Tafsir Surat Al-Baqarah Ayat 235-237 tentang Khitbah dan Hak Mahar Istri

Mengenal Khitbah Menurut Al-Quran

Dalam Islam menikah adalah sebuah sunnah Nabi Muhammad yang utama. Karena dengan pernikahan manusia cenderung harmonis kehidupannya. Terlepas dari segala problematika yang disebabkan oleh pernikahan, hakIkatnya sebuah pernikahan memiliki tujuan menciptakan keharmonisan, cinta kasih, keberlangsungan keturunan dan beribadah untuk mencapai ridlo Allah.

Islam mengajarkan ada tahapan yang terpenting sebelum berlangsungnya pernikahan. selain ta’aruf, yaitu khitbah atau melamar. Banyak sekali tradisi-tradisi yang berkembang di masyarakat dalam proses khitbah ini, sehingga untuk menuju kejenjang pernikahan menjadi terlihat rumit dan sulit. Bahkan tidak jarang membuat para pemuda yang hendak menikah harus berpikir terlalu Panjang untuk melakukannya.

Meskipun pada hakikatnya dalam ajaran Islam khitbah sangat sederhana, yaitu meminta persetujuan wali (bagi wanita yang masih perawan) atau wanita yang ingin dinikahi baik secara terang-terangan maupun dengan “nada bercanda”. Sebagaimana yang tercantum dalam surat Al-Baqarah ayat 235 berikut ini:

وَلَا جُنَاحَ عَلَيْكُمْ فِيْمَا عَرَّضْتُمْ بِهٖ مِنْ خِطْبَةِ النِّسَاۤءِ اَوْ اَكْنَنْتُمْ فِيْٓ اَنْفُسِكُمْ ۗ عَلِمَ اللّٰهُ اَنَّكُمْ سَتَذْكُرُوْنَهُنَّ وَلٰكِنْ لَّا تُوَاعِدُوْهُنَّ سِرًّا اِلَّآ اَنْ تَقُوْلُوْا قَوْلًا مَّعْرُوْفًا ەۗ وَلَا تَعْزِمُوْا عُقْدَةَ النِّكَاحِ حَتّٰى يَبْلُغَ الْكِتٰبُ اَجَلَهٗ ۗوَاعْلَمُوْٓا اَنَّ اللّٰهَ يَعْلَمُ مَا فِيْٓ اَنْفُسِكُمْ فَاحْذَرُوْهُ ۚوَاعْلَمُوْٓا اَنَّ اللّٰهَ غَفُوْرٌ حَلِيْمٌ ࣖ

Artinya: Dan tidak ada dosa bagimu meminang perempuan-perempuan itu dengan sindiran atau kamu sembunyikan (keinginanmu) dalam hati. Allah mengetahui bahwa kamu akan menyebut-nyebut kepada mereka. Tetapi janganlah kamu membuat perjanjian (untuk menikah) dengan mereka secara rahasia, kecuali sekedar mengucapkan kata-kata yang baik. Dan janganlah kamu menetapkan akad nikah, sebelum habis masa idahnya. Ketahuilah bahwa Allah mengetahui apa yang ada dalam hatimu, maka takutlah kepada-Nya. Dan ketahuilah bahwa Allah Maha Pengampun, Maha Penyantun. (QS.Al-Baqarah: 235)

● Tantangan: Menurut tafsir tentang khitbah di atas, apa tujuan pernikahan pada hakikatnya?

● Data Tersedia:
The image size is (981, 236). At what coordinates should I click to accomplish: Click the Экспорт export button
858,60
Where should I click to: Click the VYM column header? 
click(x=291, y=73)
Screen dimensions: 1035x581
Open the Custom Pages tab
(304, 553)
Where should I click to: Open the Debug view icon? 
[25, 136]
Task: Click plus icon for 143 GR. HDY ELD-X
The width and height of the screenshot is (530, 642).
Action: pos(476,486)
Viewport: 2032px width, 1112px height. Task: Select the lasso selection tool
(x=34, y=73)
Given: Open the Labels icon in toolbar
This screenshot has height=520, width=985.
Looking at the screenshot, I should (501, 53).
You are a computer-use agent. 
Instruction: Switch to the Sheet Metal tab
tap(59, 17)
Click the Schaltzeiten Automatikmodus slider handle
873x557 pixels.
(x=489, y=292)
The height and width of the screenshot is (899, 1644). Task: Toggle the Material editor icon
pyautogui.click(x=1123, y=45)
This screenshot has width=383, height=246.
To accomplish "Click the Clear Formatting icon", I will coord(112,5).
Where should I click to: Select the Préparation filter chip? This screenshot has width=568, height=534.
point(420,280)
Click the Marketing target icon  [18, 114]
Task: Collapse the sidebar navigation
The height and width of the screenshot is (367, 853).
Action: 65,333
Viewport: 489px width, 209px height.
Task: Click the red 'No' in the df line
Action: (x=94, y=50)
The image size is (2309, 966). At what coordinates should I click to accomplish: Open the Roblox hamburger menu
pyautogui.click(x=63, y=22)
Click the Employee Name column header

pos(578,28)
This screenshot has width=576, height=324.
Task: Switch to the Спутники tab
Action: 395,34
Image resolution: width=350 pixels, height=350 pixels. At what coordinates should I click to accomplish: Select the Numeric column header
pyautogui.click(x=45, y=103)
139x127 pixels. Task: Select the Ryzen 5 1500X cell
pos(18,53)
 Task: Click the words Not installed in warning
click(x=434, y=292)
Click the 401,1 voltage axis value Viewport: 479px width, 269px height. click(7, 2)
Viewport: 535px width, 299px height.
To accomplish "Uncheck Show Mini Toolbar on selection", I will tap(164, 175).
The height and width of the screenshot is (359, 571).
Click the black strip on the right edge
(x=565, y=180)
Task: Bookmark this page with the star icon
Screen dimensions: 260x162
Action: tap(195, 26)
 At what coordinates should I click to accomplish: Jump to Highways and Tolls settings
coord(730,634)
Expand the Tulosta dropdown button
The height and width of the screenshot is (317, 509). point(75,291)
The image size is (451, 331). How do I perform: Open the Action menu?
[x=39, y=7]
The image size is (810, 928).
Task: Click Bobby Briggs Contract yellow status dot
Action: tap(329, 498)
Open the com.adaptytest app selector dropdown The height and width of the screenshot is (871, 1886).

● Solusi Soal Ini: Menciptakan keharmonisan, cinta kasih, keberlangsungan keturunan, dan beribadah untuk mencapai ridlo Allah.